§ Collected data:
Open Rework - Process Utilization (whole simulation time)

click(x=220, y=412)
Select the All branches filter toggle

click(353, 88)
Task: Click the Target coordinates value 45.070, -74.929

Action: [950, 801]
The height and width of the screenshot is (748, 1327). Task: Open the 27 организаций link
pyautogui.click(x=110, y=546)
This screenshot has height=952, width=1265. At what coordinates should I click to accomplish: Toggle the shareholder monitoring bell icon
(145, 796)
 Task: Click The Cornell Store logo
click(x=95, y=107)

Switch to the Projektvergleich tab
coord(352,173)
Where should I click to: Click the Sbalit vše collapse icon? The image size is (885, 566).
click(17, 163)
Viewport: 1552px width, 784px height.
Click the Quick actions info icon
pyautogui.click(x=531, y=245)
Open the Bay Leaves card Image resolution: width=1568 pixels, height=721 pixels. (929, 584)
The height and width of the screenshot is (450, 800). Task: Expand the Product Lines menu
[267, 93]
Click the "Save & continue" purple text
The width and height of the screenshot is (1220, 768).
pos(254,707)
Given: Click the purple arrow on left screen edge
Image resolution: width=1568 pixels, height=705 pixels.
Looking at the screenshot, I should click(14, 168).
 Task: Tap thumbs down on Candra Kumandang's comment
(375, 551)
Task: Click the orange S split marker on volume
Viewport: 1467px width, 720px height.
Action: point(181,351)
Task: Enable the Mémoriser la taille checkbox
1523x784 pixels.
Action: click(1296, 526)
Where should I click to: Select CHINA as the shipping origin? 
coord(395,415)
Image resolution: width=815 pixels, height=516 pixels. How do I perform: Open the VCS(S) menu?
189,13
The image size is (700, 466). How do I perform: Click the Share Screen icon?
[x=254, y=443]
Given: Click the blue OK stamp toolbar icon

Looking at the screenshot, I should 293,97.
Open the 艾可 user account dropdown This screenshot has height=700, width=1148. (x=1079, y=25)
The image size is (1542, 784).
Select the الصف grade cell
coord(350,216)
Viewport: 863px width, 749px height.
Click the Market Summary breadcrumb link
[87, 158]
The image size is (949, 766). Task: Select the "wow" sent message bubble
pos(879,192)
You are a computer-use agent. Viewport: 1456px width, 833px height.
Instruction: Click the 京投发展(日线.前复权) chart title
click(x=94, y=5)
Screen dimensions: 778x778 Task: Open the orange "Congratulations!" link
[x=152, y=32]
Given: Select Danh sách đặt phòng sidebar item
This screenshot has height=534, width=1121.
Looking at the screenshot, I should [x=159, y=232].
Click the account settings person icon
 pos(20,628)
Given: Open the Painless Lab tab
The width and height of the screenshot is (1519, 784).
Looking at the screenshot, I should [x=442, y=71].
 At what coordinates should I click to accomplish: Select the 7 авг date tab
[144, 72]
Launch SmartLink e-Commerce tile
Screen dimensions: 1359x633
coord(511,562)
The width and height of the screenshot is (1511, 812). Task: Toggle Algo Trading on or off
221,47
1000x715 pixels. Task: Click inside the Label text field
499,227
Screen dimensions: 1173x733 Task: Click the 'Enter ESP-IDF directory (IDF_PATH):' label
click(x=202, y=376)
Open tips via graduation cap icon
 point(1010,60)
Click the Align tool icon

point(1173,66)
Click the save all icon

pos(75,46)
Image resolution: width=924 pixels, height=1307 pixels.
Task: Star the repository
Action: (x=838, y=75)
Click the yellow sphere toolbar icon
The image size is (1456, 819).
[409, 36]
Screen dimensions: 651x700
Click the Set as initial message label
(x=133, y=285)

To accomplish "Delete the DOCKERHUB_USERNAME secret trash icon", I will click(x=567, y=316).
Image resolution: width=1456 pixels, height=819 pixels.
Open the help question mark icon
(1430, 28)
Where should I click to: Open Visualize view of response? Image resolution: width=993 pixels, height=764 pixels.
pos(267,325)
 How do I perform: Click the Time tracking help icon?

§ Problem description:
Reproduce all of the data above line for line, without changing anything.

§ Response:
Open Rework - Process Utilization (whole simulation time)

click(x=220, y=412)
Select the All branches filter toggle

click(353, 88)
Task: Click the Target coordinates value 45.070, -74.929

Action: [950, 801]
The height and width of the screenshot is (748, 1327). Task: Open the 27 организаций link
pyautogui.click(x=110, y=546)
This screenshot has height=952, width=1265. At what coordinates should I click to accomplish: Toggle the shareholder monitoring bell icon
(145, 796)
 Task: Click The Cornell Store logo
click(x=95, y=107)

Switch to the Projektvergleich tab
coord(352,173)
Where should I click to: Click the Sbalit vše collapse icon? The image size is (885, 566).
click(17, 163)
Viewport: 1552px width, 784px height.
Click the Quick actions info icon
pyautogui.click(x=531, y=245)
Open the Bay Leaves card Image resolution: width=1568 pixels, height=721 pixels. (929, 584)
The height and width of the screenshot is (450, 800). Task: Expand the Product Lines menu
[267, 93]
Click the "Save & continue" purple text
The width and height of the screenshot is (1220, 768).
pos(254,707)
Given: Click the purple arrow on left screen edge
Image resolution: width=1568 pixels, height=705 pixels.
Looking at the screenshot, I should click(14, 168).
 Task: Tap thumbs down on Candra Kumandang's comment
(375, 551)
Task: Click the orange S split marker on volume
Viewport: 1467px width, 720px height.
Action: point(181,351)
Task: Enable the Mémoriser la taille checkbox
1523x784 pixels.
Action: click(1296, 526)
Where should I click to: Select CHINA as the shipping origin? 
coord(395,415)
Image resolution: width=815 pixels, height=516 pixels. How do I perform: Open the VCS(S) menu?
189,13
The image size is (700, 466). How do I perform: Click the Share Screen icon?
[x=254, y=443]
Given: Click the blue OK stamp toolbar icon

Looking at the screenshot, I should 293,97.
Open the 艾可 user account dropdown This screenshot has height=700, width=1148. (x=1079, y=25)
The image size is (1542, 784).
Select the الصف grade cell
coord(350,216)
Viewport: 863px width, 749px height.
Click the Market Summary breadcrumb link
[87, 158]
The image size is (949, 766). Task: Select the "wow" sent message bubble
pos(879,192)
You are a computer-use agent. Viewport: 1456px width, 833px height.
Instruction: Click the 京投发展(日线.前复权) chart title
click(x=94, y=5)
Screen dimensions: 778x778 Task: Open the orange "Congratulations!" link
[x=152, y=32]
Given: Select Danh sách đặt phòng sidebar item
This screenshot has height=534, width=1121.
Looking at the screenshot, I should [x=159, y=232].
Click the account settings person icon
 pos(20,628)
Given: Open the Painless Lab tab
The width and height of the screenshot is (1519, 784).
Looking at the screenshot, I should [x=442, y=71].
 At what coordinates should I click to accomplish: Select the 7 авг date tab
[144, 72]
Launch SmartLink e-Commerce tile
Screen dimensions: 1359x633
coord(511,562)
The width and height of the screenshot is (1511, 812). Task: Toggle Algo Trading on or off
221,47
1000x715 pixels. Task: Click inside the Label text field
499,227
Screen dimensions: 1173x733 Task: Click the 'Enter ESP-IDF directory (IDF_PATH):' label
click(x=202, y=376)
Open tips via graduation cap icon
 point(1010,60)
Click the Align tool icon

point(1173,66)
Click the save all icon

pos(75,46)
Image resolution: width=924 pixels, height=1307 pixels.
Task: Star the repository
Action: (x=838, y=75)
Click the yellow sphere toolbar icon
The image size is (1456, 819).
[409, 36]
Screen dimensions: 651x700
Click the Set as initial message label
(x=133, y=285)

To accomplish "Delete the DOCKERHUB_USERNAME secret trash icon", I will click(x=567, y=316).
Image resolution: width=1456 pixels, height=819 pixels.
Open the help question mark icon
(1430, 28)
Where should I click to: Open Visualize view of response? Image resolution: width=993 pixels, height=764 pixels.
pos(267,325)
 How do I perform: Click the Time tracking help icon?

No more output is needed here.